## BEGIN Source material
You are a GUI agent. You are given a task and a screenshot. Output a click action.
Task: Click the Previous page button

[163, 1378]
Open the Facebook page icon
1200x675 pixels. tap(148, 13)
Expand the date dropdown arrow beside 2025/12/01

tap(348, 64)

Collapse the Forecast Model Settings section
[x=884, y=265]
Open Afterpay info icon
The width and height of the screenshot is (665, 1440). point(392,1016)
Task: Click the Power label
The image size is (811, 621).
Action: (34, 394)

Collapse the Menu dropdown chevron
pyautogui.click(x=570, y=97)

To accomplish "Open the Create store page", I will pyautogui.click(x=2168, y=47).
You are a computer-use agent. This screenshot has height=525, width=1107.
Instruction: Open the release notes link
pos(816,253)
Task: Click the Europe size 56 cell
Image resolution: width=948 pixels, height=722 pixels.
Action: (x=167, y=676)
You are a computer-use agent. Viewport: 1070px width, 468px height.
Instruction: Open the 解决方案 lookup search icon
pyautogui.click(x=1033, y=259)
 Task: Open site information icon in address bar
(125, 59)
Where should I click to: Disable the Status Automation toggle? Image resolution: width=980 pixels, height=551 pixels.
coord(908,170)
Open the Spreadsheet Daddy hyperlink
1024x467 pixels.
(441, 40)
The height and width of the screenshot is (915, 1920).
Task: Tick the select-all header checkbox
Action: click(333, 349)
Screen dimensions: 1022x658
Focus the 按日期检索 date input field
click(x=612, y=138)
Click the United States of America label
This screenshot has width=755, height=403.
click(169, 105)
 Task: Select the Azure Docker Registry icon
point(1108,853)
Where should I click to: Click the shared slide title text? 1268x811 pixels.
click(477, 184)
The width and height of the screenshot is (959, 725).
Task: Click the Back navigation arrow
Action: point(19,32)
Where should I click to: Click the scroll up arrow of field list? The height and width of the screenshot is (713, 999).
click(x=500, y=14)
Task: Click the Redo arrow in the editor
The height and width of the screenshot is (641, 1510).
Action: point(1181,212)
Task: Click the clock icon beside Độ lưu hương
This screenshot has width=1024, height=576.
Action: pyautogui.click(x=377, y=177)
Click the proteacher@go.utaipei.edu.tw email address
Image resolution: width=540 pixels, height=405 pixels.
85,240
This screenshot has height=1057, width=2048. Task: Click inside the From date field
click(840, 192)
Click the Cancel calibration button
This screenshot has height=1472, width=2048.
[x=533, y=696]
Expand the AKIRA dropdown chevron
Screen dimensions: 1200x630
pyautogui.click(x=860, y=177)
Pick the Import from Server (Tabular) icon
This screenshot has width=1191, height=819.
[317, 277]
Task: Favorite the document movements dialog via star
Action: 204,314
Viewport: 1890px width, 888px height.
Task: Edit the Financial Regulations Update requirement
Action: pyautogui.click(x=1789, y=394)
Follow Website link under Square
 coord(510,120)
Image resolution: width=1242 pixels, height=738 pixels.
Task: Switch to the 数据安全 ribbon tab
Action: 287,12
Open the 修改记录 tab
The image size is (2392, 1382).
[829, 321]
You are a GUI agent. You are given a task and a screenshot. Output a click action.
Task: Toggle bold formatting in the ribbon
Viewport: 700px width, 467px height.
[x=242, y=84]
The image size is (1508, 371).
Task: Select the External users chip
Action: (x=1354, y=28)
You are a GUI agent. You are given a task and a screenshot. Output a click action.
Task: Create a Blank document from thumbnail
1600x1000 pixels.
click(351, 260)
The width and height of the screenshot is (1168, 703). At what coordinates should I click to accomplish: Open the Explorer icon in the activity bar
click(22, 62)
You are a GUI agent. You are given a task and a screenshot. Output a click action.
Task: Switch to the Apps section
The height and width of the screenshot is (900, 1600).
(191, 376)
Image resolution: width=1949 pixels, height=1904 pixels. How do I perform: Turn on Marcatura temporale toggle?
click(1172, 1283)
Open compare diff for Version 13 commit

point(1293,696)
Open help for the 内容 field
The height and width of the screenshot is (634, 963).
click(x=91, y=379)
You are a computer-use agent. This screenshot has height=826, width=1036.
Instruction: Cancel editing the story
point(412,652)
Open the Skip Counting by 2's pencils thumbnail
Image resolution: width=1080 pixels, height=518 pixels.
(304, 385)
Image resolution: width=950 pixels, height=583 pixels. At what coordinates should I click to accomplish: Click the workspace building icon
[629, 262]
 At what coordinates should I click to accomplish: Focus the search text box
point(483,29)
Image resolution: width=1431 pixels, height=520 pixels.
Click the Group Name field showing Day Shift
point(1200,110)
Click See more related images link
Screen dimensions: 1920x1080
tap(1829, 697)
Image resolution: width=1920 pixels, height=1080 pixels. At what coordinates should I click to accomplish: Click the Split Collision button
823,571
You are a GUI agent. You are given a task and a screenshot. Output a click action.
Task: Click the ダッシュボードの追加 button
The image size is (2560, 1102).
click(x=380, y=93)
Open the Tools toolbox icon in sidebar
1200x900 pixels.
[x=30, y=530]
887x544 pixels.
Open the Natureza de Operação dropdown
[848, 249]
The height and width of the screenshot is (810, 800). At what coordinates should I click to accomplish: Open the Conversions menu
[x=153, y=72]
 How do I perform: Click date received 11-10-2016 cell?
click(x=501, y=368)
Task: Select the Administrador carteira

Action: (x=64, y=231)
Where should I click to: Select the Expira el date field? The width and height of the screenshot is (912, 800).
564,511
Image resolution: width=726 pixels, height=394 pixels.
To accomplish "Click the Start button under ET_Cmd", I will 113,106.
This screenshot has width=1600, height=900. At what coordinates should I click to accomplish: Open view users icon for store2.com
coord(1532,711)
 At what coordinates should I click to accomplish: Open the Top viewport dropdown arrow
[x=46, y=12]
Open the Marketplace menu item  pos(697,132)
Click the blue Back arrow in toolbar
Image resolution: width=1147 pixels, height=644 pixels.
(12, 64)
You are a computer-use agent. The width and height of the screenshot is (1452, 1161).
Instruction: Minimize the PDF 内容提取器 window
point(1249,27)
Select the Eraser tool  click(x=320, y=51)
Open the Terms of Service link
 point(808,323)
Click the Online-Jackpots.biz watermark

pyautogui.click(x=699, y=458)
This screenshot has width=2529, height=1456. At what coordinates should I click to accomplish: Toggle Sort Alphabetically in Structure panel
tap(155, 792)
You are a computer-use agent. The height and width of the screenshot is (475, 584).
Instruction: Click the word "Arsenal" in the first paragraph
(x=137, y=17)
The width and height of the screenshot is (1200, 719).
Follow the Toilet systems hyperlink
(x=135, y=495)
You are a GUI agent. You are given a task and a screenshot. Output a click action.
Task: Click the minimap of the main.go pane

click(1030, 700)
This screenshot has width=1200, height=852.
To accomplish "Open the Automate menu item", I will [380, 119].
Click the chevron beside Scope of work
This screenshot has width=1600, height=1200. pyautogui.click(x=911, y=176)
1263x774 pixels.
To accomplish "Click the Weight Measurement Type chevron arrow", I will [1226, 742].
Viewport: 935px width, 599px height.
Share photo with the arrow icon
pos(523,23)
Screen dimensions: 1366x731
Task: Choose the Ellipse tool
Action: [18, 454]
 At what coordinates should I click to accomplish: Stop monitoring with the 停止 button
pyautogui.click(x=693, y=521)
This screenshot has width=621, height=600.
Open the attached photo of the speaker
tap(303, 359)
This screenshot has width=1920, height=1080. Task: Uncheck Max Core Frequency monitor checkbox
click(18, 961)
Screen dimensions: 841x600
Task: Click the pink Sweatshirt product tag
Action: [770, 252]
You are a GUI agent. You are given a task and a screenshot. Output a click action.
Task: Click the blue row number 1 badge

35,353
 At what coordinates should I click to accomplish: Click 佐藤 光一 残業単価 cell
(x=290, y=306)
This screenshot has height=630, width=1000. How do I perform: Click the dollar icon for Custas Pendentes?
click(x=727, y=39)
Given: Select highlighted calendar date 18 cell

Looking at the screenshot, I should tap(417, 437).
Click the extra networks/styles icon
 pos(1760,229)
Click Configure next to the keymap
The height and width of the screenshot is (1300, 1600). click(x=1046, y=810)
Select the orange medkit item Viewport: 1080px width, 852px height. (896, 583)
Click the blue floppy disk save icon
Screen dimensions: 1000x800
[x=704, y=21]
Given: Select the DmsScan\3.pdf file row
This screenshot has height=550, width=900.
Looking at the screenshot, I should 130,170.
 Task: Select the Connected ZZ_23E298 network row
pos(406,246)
## END Source material
◆ Exercise aim ◆
Put the stretch of rows from the line containing "Image resolution: width=1920" through the line containing "[x=30, y=530]" into a numbered list, leaving out any blank lines.

◆ Exercise response ◆
1. Image resolution: width=1920 pixels, height=1080 pixels. At what coordinates should I click to accomplish: Click the Split Collision button
2. 823,571
3. You are a GUI agent. You are given a task and a screenshot. Output a click action.
4. Task: Click the ダッシュボードの追加 button
5. The image size is (2560, 1102).
6. click(x=380, y=93)
7. Open the Tools toolbox icon in sidebar
8. 1200x900 pixels.
9. [x=30, y=530]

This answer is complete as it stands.